Data entries:
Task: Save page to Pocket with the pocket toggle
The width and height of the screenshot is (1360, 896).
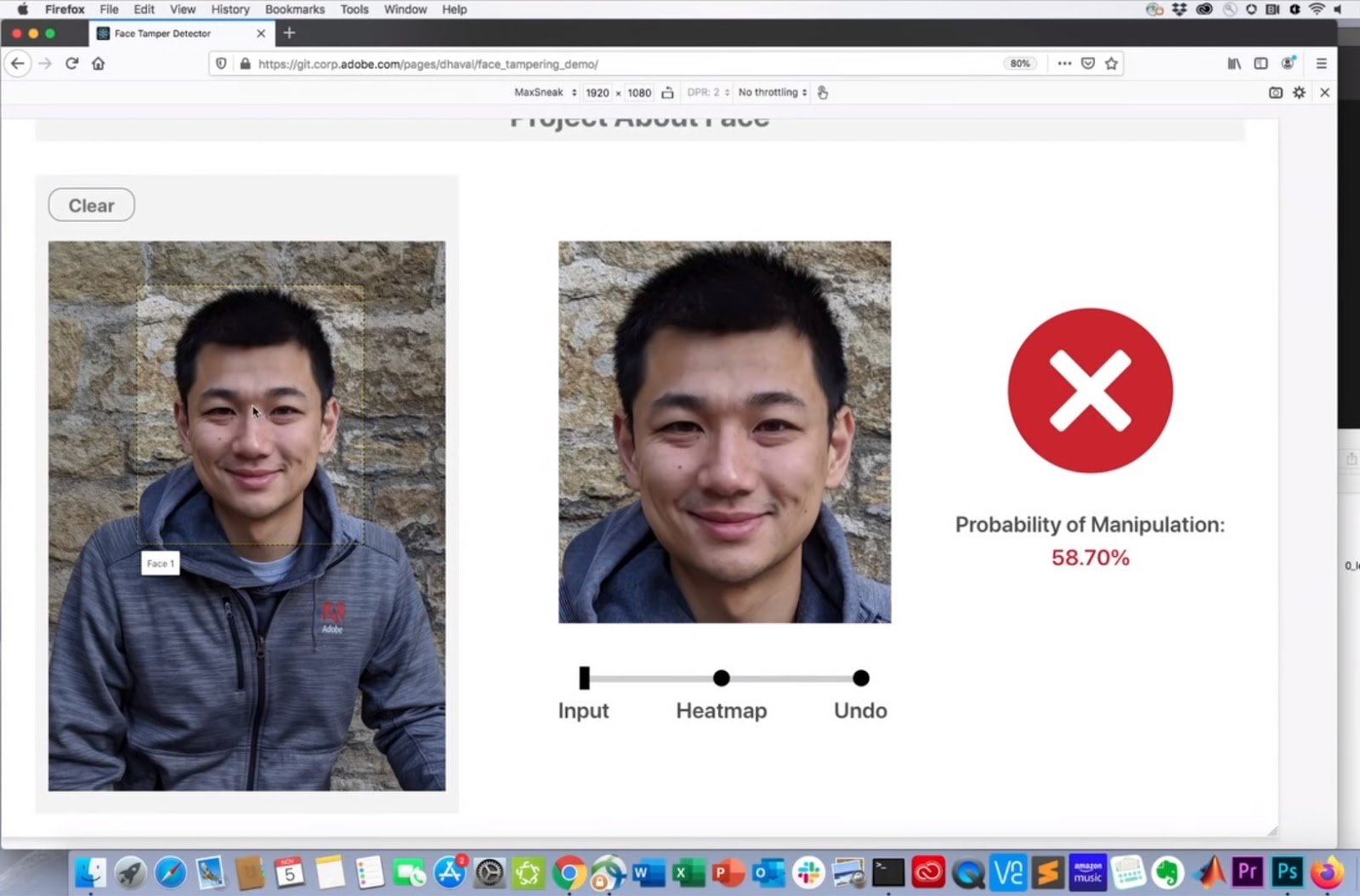Action: tap(1089, 63)
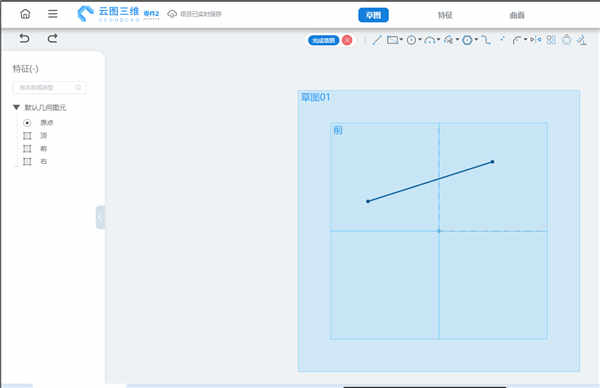The image size is (600, 388).
Task: Click the Redo arrow icon
Action: click(x=52, y=38)
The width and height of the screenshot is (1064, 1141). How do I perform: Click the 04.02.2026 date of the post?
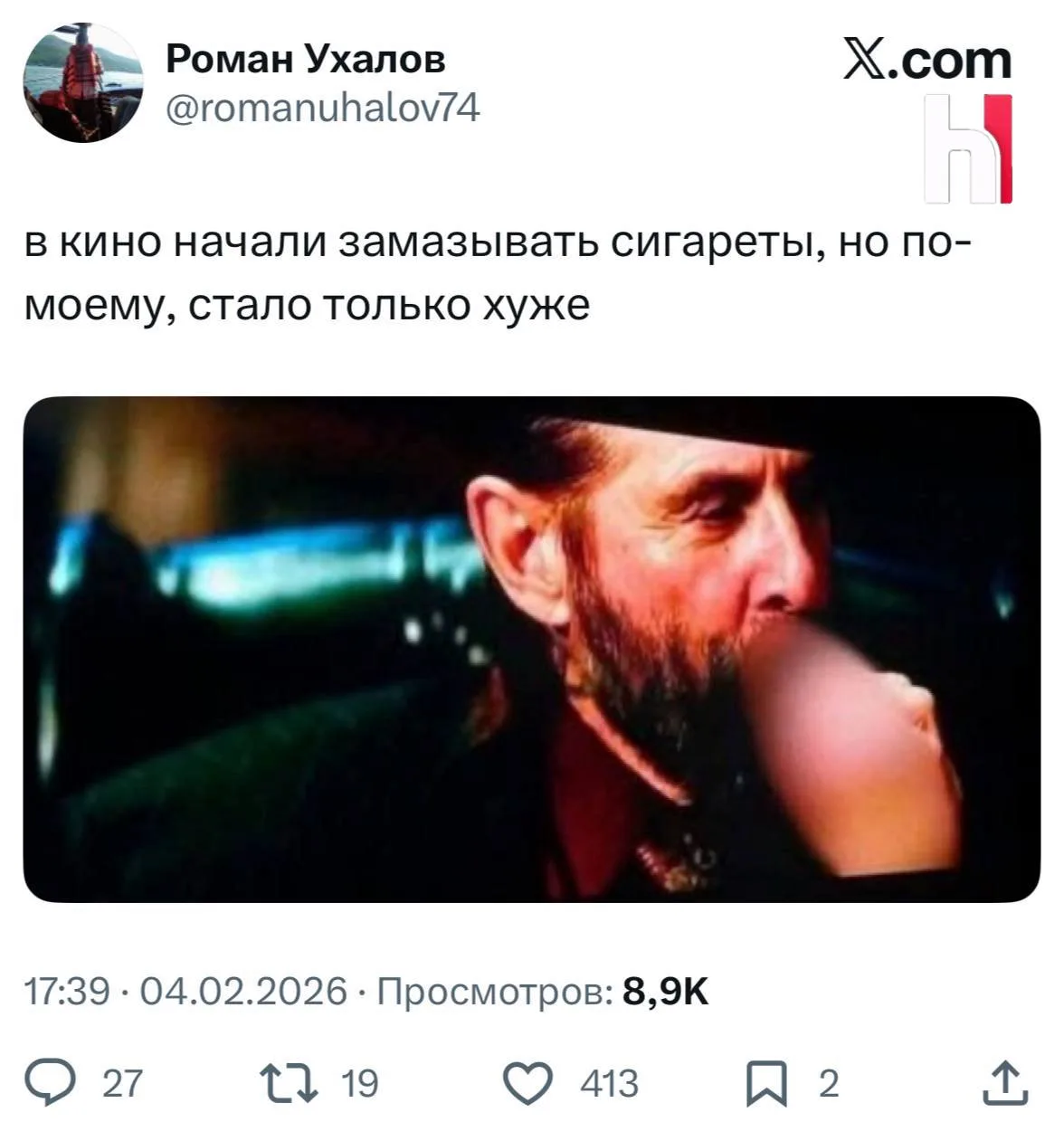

Given exercise: Can you write out the lines above as a numbered list, skipping any blank lines and leaving the pictures out?

Answer:
1. Task: Save page to Pocket with the pocket toggle
2. The width and height of the screenshot is (1360, 896).
3. Action: tap(1089, 63)
4. The image size is (600, 388).
5. Task: Click the Redo arrow icon
6. Action: click(x=52, y=38)
7. The width and height of the screenshot is (1064, 1141). How do I perform: Click the 04.02.2026 date of the post?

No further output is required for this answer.